→ **Given problem A**
List every party that, according to the VPN text below, can no longer link your online activities to you through your IP address once you connect to a VPN server.

→ **Page text**
####

This also goes for your internet service provider by the way. Normally they see everything you do online, but when you use a VPN, your internet service provider cannot monitor your online activities anymore due to the encryption. And the good thing is, to you as a VPN user, nothing really changes. 

The VPN software encrypts all traffic you send and receive, but you don’t notice this at all. The VPN simply runs in the background, while your connection is far more secure and you can use the internet as you would normally do.

A VPN offers additional privacy 

A VPN is also a great tool for privacy since it hides your IP address for the outside world. Normally, the rest of the internet recognizes and identifies you based on your personal IP address. 

When you connect to a VPN server, you are appointed the IP address of the VPN server instead of your own IP-address. Governments, hackers, the websites you visit, online marketeers; they will no longer be able to link your activities to you as a person through your IP address. This gives you some privacy and anonymity when browsing, also on crypto exchanges.

A VPN also serves as a tool for internet freedom

The internet is not freely accessible everywhere in the world. Based on your geographic location, various websites, crypto exchanges, streaming services or social media could be inaccessible.

####

→ **Given problem B**
In the entries, rewrite the stretch from the line containing "Governance (97, 809)" through the end of the entries, replacing "Academic" with "University" and leaving everything else unchanged.

####

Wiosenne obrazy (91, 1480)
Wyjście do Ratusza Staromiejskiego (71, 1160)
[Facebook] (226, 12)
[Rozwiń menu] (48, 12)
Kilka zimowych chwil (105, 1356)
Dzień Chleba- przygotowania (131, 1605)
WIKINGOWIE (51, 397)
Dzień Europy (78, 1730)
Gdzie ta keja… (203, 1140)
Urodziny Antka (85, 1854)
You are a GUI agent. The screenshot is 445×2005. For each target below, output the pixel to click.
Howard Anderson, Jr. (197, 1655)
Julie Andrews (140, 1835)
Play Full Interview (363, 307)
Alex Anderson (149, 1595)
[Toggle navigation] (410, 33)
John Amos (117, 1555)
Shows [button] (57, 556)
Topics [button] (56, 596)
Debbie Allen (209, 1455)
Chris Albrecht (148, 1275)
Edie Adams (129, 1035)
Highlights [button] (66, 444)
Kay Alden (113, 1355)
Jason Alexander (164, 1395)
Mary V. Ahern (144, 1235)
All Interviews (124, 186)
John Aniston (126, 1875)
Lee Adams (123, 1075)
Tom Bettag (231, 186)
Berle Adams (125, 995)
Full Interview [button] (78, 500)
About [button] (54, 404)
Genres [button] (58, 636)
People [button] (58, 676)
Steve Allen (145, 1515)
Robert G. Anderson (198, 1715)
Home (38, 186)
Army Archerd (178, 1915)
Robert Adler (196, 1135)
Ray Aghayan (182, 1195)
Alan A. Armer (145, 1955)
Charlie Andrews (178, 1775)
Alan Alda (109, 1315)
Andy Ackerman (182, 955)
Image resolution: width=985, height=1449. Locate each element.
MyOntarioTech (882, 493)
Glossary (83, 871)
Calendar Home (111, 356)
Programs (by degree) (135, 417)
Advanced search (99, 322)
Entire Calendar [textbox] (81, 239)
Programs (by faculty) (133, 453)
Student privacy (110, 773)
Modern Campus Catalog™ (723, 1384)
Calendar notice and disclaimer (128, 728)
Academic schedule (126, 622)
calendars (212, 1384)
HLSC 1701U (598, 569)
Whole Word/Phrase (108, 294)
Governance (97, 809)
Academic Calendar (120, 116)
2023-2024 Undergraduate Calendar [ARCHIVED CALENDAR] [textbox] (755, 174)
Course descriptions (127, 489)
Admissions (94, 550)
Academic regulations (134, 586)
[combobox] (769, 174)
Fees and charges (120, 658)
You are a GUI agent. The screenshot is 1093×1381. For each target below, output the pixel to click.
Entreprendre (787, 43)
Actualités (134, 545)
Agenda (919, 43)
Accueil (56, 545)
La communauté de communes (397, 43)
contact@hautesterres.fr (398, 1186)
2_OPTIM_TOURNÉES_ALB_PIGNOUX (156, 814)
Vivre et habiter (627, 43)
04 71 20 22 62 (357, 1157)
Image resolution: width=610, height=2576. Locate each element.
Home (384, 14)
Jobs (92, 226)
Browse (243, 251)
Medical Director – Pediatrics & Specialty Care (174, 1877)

####

→ **Final answer A**
Governments
Hackers
The websites you visit
Online marketeers

→ **Final answer B**
Governance (97, 809)
University Calendar (120, 116)
2023-2024 Undergraduate Calendar [ARCHIVED CALENDAR] [textbox] (755, 174)
Course descriptions (127, 489)
Admissions (94, 550)
University regulations (134, 586)
[combobox] (769, 174)
Fees and charges (120, 658)
You are a GUI agent. The screenshot is 1093×1381. For each target below, output the pixel to click.
Entreprendre (787, 43)
Actualités (134, 545)
Agenda (919, 43)
Accueil (56, 545)
La communauté de communes (397, 43)
contact@hautesterres.fr (398, 1186)
2_OPTIM_TOURNÉES_ALB_PIGNOUX (156, 814)
Vivre et habiter (627, 43)
04 71 20 22 62 (357, 1157)
Image resolution: width=610, height=2576. Locate each element.
Home (384, 14)
Jobs (92, 226)
Browse (243, 251)
Medical Director – Pediatrics & Specialty Care (174, 1877)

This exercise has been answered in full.